It’s a sight most North Americans have grown accustomed to: vacant city storefronts. But FrontRunner Technologies founder and chief executive officer Nathan Elliott sees opportunity ahead for retail and consumers — as well as an uncharted “window front” future sheathed with imagery and “real-time” interactive capabilities.
“We at FrontRunner are public space pioneers,” claimed Elliott, who stumbled onto the idea for the Canadian company two years ago while sitting at a traffic light in Regina, Saskatchewan.
From his car window, Elliott could see how many storefronts situated in the city’s downtown core were empty. That moment inspired Elliott to “light up the world” by putting projection mapping of immersive digital content and technology to the test.
“Today there is a plague of empty retail spaces in cities across North America. Pop-ups have done a certain amount to fix this problem and landlords and brokers always want tenants. But most cities have no solutions to reinvent these spaces in shopping centers, airports and undergrounds,” Elliott told WWD.
FrontRunner aims to elevate “the traditional storefront to give consumers a true experience,” said Elliott, whose company aims to introduce its innovative FireFly technology across North America. Through its proprietary WindowFront Matrix, FrontRunner’s FireFly Illumination System can drive high-definition video content into darkened storefronts and windows of existing retail outlets.
“There’s a now-you-see-it, now-you-don’t feel to this content because it can move so quickly,” said Elliott, whose company went live on Oct. 30 with its first New York address brokered by Cushman & Wakefield at 1440 Broadway, followed by the Nov. 1 launch of Adidas’ women-centric ad campaign at the activewear brand’s Toronto flagship.
FireFly enables art, film, music, sports and monthlong ad campaigns to populate these spaces and do so with a technology that operates day and night, requires little equipment and can be set up in less than one hour. Its analytic tool software can anonymously track shoppers’ flow outside window locations to provide data to retailers and commercial real estate landlords.
“FireFly was designed to be lightweight, organic and able to withstand the rigors of industry expectations,” said Elliott, whose start-up recently obtained a trademark on the phrase “Window Shopping,” which, through its interactive integration, can turn any window front into one large-scale iPad.
All this is intriguing to industry insiders.
“When I heard Nathan’s concept I thought, ‘why didn’t I think of this myself?,’” said Brandon Gorman, vice president of retail services at commercial real estate services company Cushman & Wakefield (Toronto), who believes FrontRunner could change the industry from the brokerage, retail and landlord’s perspective.

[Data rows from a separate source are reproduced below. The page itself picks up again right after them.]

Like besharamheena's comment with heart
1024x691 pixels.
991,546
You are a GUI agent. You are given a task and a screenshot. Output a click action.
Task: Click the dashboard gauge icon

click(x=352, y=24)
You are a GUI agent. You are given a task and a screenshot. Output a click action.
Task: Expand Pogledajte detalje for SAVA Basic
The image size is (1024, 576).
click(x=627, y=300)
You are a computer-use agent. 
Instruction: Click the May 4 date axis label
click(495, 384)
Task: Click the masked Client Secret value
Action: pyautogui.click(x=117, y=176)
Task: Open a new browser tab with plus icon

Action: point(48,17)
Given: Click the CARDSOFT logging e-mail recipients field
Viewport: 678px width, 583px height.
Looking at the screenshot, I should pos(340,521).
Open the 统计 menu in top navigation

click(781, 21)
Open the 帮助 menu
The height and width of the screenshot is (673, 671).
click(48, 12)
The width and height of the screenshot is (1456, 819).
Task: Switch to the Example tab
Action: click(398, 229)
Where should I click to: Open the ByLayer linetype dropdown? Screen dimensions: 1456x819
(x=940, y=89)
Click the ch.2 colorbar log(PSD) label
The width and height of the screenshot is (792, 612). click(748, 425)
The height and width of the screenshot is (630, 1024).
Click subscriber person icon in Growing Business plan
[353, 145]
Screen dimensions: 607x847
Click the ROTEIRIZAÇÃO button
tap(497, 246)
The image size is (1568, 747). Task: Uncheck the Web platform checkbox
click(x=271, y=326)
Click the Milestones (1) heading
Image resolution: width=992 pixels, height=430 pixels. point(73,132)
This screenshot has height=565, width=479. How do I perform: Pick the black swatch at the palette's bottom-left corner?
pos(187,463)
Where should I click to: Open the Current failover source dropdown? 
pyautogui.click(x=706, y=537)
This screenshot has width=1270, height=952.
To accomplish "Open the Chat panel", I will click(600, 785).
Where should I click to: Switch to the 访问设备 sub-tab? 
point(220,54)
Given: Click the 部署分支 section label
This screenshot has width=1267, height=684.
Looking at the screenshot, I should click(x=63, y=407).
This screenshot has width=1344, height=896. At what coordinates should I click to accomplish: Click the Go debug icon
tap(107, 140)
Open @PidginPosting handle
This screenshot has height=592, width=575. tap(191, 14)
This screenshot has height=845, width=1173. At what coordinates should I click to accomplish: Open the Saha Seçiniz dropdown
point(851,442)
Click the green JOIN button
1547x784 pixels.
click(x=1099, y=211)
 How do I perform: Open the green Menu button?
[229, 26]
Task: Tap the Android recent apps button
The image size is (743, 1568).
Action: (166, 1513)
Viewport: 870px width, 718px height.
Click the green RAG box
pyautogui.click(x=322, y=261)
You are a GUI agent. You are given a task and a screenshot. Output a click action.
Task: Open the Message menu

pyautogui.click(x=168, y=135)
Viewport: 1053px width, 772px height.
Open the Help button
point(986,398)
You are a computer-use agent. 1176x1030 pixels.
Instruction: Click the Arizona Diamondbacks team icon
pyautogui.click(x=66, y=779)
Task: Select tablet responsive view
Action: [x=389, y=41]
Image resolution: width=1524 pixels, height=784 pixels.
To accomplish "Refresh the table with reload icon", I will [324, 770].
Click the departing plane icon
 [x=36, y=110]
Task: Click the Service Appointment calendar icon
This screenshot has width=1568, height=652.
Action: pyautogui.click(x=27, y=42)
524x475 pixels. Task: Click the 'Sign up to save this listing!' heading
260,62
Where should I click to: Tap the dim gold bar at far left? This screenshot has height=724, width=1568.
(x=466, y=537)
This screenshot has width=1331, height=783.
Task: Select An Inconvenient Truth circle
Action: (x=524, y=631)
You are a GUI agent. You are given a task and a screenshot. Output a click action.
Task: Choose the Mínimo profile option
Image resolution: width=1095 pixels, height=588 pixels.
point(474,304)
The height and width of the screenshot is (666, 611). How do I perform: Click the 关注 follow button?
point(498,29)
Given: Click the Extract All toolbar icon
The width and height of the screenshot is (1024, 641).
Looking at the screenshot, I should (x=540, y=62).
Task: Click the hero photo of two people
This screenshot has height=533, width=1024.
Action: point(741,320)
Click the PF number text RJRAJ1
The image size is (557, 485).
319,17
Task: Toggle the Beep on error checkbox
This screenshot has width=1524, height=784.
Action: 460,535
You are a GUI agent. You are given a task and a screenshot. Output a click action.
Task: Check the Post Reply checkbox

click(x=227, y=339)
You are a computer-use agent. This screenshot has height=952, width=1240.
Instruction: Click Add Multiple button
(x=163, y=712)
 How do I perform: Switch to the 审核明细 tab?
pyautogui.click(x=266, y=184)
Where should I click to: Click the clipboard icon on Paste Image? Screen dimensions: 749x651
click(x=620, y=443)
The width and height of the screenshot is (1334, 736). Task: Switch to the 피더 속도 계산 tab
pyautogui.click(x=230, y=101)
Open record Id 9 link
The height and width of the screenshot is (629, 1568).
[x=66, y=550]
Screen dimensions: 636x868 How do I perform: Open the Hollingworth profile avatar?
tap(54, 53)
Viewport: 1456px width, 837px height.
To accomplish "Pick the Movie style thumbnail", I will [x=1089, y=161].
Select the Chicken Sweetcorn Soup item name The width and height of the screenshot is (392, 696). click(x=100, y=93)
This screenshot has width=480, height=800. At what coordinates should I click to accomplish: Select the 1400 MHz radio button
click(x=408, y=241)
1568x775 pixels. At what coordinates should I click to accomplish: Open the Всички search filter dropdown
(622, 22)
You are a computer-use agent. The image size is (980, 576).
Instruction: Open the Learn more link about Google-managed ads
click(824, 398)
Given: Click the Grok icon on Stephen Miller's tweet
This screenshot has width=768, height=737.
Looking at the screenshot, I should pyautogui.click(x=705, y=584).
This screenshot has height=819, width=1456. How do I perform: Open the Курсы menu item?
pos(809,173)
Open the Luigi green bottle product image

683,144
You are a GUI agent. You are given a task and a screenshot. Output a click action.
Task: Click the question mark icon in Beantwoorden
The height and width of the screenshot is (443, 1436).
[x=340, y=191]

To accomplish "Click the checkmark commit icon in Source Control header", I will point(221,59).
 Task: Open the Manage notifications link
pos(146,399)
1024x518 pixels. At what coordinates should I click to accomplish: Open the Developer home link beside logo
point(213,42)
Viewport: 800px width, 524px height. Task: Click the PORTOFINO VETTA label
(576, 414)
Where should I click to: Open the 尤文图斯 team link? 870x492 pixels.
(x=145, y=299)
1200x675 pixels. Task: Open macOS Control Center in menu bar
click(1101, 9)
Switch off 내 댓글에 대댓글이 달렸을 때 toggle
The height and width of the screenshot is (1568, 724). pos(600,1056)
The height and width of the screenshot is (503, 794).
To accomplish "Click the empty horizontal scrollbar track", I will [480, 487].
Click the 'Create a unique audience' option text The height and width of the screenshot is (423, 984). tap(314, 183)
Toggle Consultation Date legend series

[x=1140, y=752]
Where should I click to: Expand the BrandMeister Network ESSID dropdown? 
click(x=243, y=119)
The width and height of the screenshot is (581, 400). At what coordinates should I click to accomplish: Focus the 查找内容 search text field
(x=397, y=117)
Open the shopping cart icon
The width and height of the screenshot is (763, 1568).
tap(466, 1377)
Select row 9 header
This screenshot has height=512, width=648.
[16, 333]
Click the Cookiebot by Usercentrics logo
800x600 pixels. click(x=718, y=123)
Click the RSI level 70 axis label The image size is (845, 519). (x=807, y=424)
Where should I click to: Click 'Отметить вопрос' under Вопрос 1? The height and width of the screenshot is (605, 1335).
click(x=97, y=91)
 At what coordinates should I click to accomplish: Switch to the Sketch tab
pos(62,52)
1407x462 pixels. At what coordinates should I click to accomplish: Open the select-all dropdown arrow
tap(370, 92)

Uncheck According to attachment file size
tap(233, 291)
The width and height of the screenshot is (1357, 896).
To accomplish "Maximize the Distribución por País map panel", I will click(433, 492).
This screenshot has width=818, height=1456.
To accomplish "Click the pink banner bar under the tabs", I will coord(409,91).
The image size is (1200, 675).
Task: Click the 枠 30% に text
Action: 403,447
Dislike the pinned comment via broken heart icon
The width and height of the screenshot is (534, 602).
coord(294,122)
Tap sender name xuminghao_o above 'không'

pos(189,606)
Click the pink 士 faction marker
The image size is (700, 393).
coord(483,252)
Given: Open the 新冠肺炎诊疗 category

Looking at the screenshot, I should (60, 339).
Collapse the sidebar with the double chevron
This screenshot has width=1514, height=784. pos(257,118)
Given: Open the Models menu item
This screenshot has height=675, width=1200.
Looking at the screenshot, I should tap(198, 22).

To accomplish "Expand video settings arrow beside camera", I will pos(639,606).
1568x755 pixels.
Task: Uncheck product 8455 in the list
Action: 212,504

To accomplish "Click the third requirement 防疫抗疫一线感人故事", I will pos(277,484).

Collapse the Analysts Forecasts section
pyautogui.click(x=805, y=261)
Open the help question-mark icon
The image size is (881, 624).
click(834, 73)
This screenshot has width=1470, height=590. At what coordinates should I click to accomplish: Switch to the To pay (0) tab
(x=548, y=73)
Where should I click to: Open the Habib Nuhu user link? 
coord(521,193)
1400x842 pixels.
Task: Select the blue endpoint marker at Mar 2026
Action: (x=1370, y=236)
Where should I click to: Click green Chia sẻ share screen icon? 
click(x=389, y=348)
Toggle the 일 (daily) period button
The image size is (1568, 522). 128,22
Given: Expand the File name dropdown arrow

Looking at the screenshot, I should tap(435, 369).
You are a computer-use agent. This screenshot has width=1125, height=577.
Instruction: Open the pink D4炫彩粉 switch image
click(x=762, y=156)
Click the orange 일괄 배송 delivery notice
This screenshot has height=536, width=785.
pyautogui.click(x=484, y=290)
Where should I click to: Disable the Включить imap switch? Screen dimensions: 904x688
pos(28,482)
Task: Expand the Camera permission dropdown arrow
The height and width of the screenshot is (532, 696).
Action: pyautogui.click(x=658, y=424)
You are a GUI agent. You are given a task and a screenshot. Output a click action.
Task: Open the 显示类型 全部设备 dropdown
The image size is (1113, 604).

“I live in New York and nothing is sadder than seeing long stretches of vacant property. That creates a sense of walking through this barren environment and nobody wants that,” said Jonathan Schulhof, founder and ceo of New York’s Loom Media, a company formed in partnership with WPP and which counts Chanel and Tiffany & Co. among its clients.
That sentiment is echoed by Barry Frey, ceo of the Digital Place Based Advertising Association in New York.
“I travel extensively and I’ve always been conscious of how empty spaces look,” said Frey, whose organization leads the Digital Out of Home industry. In fact, FrontRunner’s ad campaign was unveiled at the DPAA Summit in New York as part of its 2018 program.
Moreover, one of the biggest differentiators today is customer experience, according to Susan Allen, president and ceo of the Commercial Real Estate Industry Association BOMA Toronto.
“I’ve been in the industry for 25 years and probably the biggest thing everyone wants to do is drive content continuously through commercial spaces, as well as mixed office and retail buildings. It’s been challenging. But Nathan’s model combined many elements that landlords alone could not do,” said Allen. “It will be interesting to see where this goes. But the creative and financial potential in this is huge.”
Lastly, for retailers like Toronto’s luxury men’s wear boutique Area + 001, FrontRunner offered a way to get ahead of trailblazing technology.’
“Nathan’s ideas fit our progressive fashion brand,” said Area + 001 commercial director Jakub Szczepaniak. He and partner Sergio Senatore enlisted FrontRunner to project content from their windows during their two-week renovation and for two weeks following the store’s launch.
Elliott is targeting New York and Los Angeles, with rollouts to come in Atlanta, Austin, Chicago, Denver, Miami, Houston, San Francisco and Seattle in 2019.